Why You Should Ask For Expert Advice When Buying A Car


Expertpic - Why You Should Ask For Expert Advice When Buying A Car

There are a lot of things to consider when you buy a car. What make, what model, what colour, how many seats, the fuel economy, and where to buy it from. But those are only the trivial considerations, the really important questions can only be answered by the experts. Things like the safety of the vehicle, if it has been in an accident before, and if it performs well in crash tests.

When purchasing a vehicle you should strongly consider investing in a Pre Purchase Inspection (PPI) report. This report will help you to narrow down the best vehicle to buy. When there are so many used cars out there on the market, it will help you weed out the lemons!

Let’s look at this service in greater detail…

When Do You Need One?

A pre-purchase inspection does not come free, so it is best to only have one conducted on serious purchase prospects. You can do a bit of DIY work beforehand, to see if it is actually worth buying the car in the first place. Check these things…

  • Look for signs of leakage corrosion or damage

  • A recently cleaned engine could be a sign of good maintenance or trying to hide something

  • Check the oil – if it is thick and black it may not have been maintained well. If it is low on oil then there could be an oil leak or a consumption problem

  • Rev the engine, give it a good go, as a worn engine will smoke at higher revs

  • Look for obvious rust patches

If the vehicle passes all of these DIY tests and you still like the look of it, then it is time to invest in a PPI.

What Can A PPI Tell You?

Because a PPI test is undertaken by a certified professional, you can be sure of the results you receive from it. They will…

  • Run Diagnostic tests on your compression and head gasket

  • Check to see if there is evidence of recent panel work, corrosion or vehicle stripping.

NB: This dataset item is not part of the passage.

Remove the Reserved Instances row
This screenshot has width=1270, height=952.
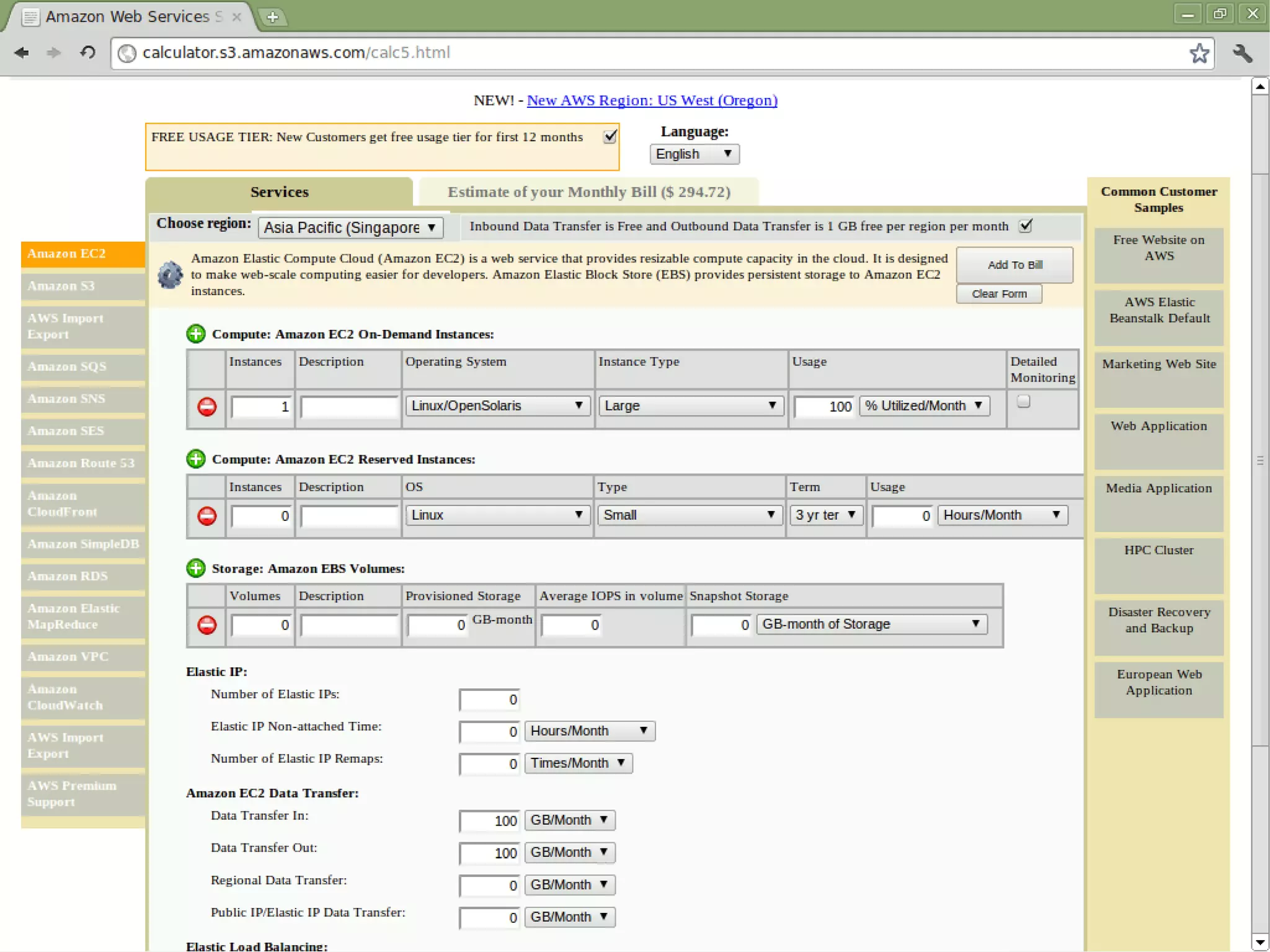tap(206, 515)
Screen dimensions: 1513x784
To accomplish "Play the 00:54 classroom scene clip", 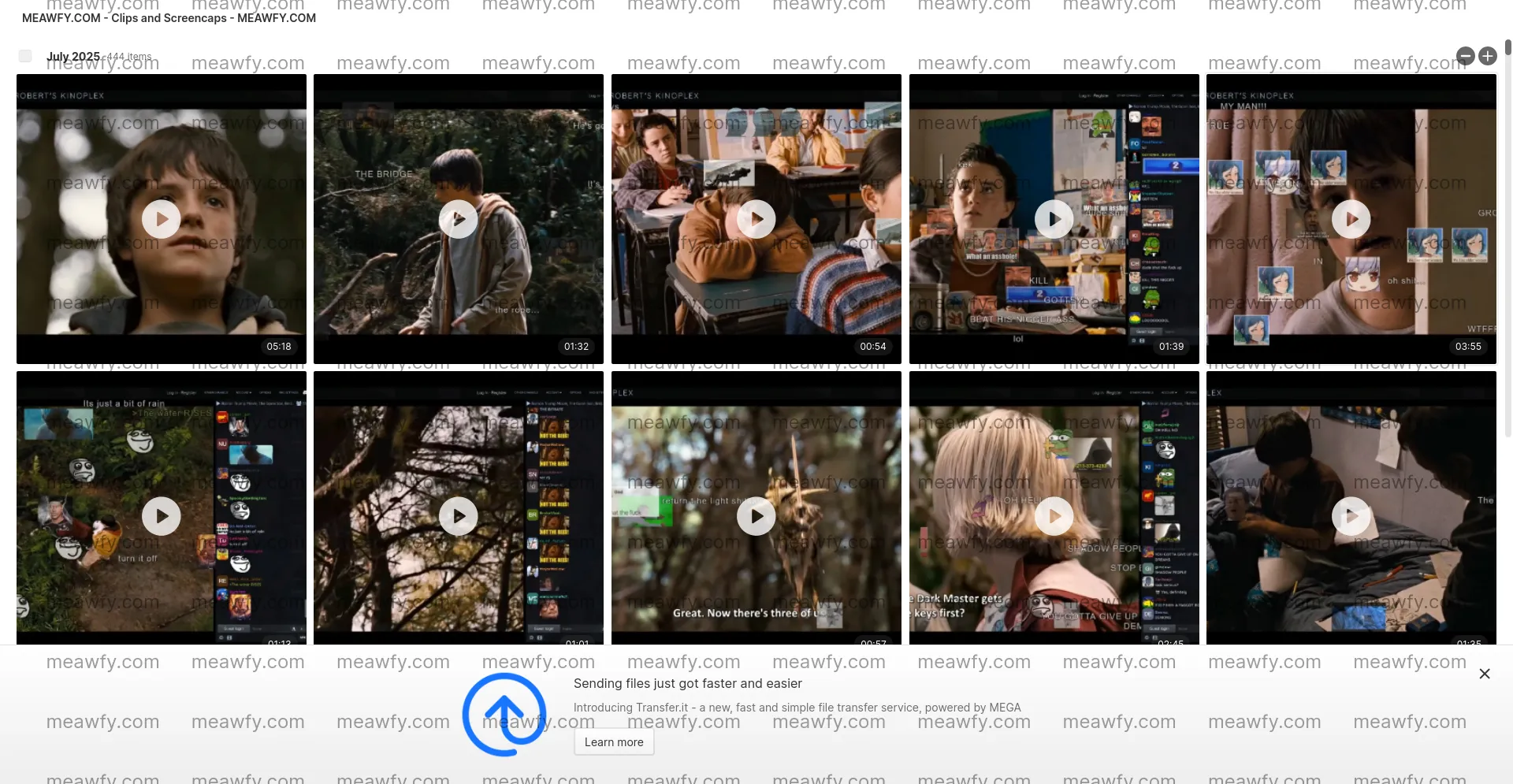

Any of these things could mean that the car has been damaged in the past.

  • Verify there are no leaks from any part of the vehicle – the engine, drivetrain, or cooling system

  • Test the battery life

  • Check the electronic diagnostic system for any warning lights or faults

  • Complete a road test to check the transmission, driveline and brakes

A Word Of Caution

A PPI is a great way to weed out an obviously bad car. But the tester can only look at the car in front of them on the day. If any issues arise later down the track, they cannot always be predicted at a PPI. They can, however, highlight the things they see to you. Aspects that might be of concern, or the potential for future issues.

A PPI tester cannot definitively tell you whether or not you should purchase a car. That final decision and responsibility rest with you.